Thyrotoxic periodic paralysis in a Caucasian man without identifiable genetic predisposition: a case report

Abstract

Abstract Background Thyrotoxic periodic paralysis (TPP) is a rare condition characterized by muscle paralysis, thyrotoxicosis, and hypokalemia. It presents with paralysis of both proximal and distal musculature in upper and lower limbs and may affect respiratory musculature and the cardiac conduction system. Early diagnosis is essential, as the condition is potentially reversible by oral or intravenous potassium treatment, leading to rapid resolution without lasting weakness. Overlooking the diagnosis may result in respiratory failure and cardiac arrhythmias including QT prolongation, Torsades de points, and ventricular arrhythmias. Case presentation A 19-year-old Caucasian man was admitted acutely with paralysis in upper and lower limbs and tachycardia. Over several months, he had experienced anxiousness, sweating more than usual, had daily palpitations, shortness of breath on exertion, and loose stools, and had lost 21 kg over the last year. Initial blood gas showed very low potassium of 1.4 mM, and blood tests showed decreased Thyroid-stimulating hormone (TSH) < 0.01 × 10− 3 IU/L, elevated free thyroxine (fT4) of 63.5 pM (reference interval (RI): 12.0–22.0 pM), and elevated total triiodothyronine (T3) of 8.2 nM (RI: 1.0–2.6 nM). He was diagnosed with TPP and treated with liquid oral potassium chloride (30 mmol every 30 minutes) and propylthiouracil (initial dose of 400 mg followed by 200 mg three times daily). TSH-receptor antibodies (TRAB) and thyroid-peroxidase antibodies (TPO-ab) were highly elevated. Thyroid ultrasound showed a normal-sized gland and color Doppler sonography showed increased vascularity throughout the gland, compatible with Graves’ disease.
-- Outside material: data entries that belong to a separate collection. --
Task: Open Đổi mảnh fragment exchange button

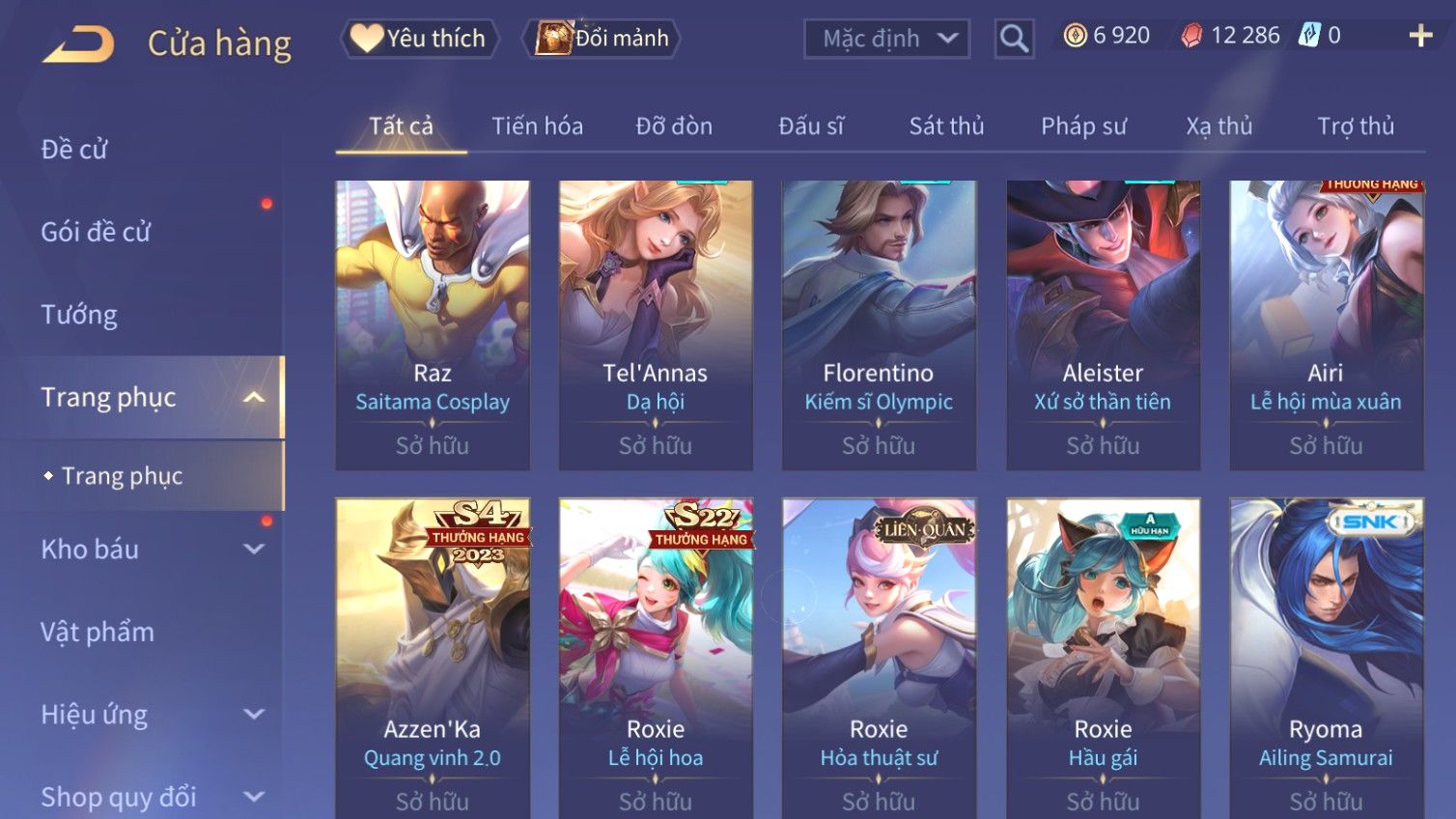Action: tap(602, 39)
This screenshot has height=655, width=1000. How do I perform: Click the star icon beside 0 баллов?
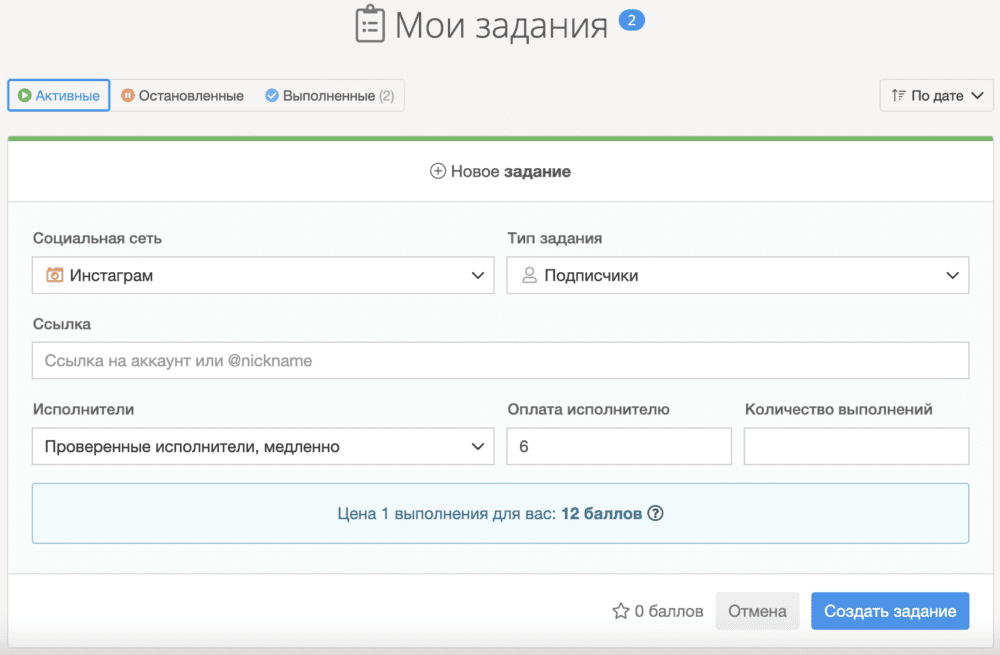tap(620, 611)
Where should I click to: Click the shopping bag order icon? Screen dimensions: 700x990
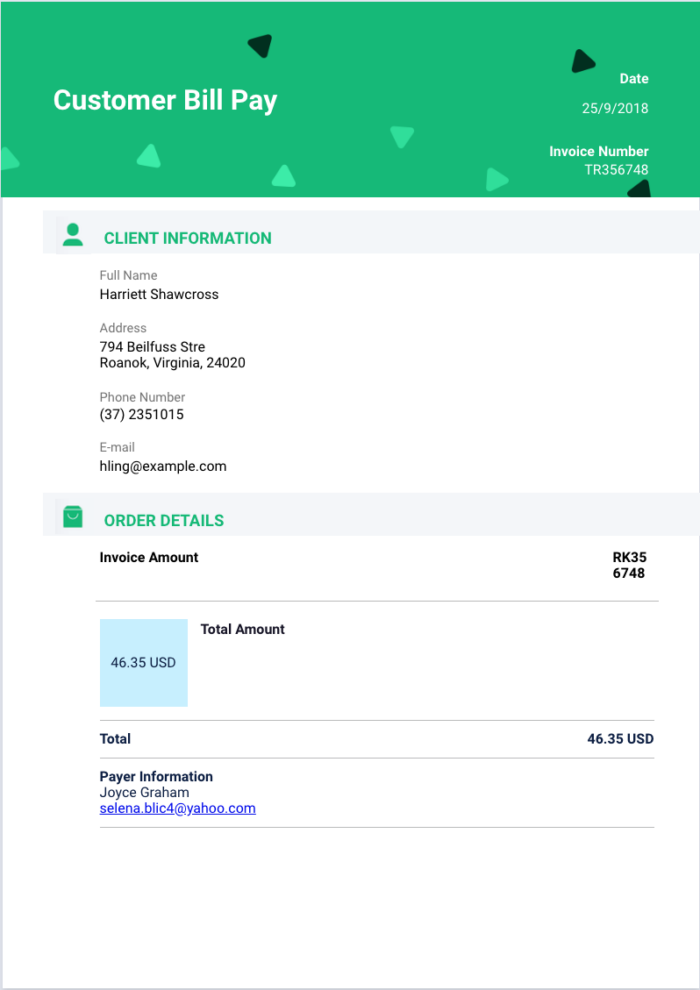tap(73, 517)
He was discharged on day 4 with a normal potassium level and followed in the outpatient clinic where he received standard care for Graves’ disease. Genetic testing using whole-genome sequencing found no genetic variants in genes previously associated with TPP. Conclusion TPP is very rare in Caucasians but more often affects young men in East Asian populations. The case presents a Caucasian man with TPP where genetic testing of CACNA1S, KCNJ18, SCN4A, KCNJ2, KCNE3, and ABCC8 shows no pathogenic variants in genes previously associated with TPP.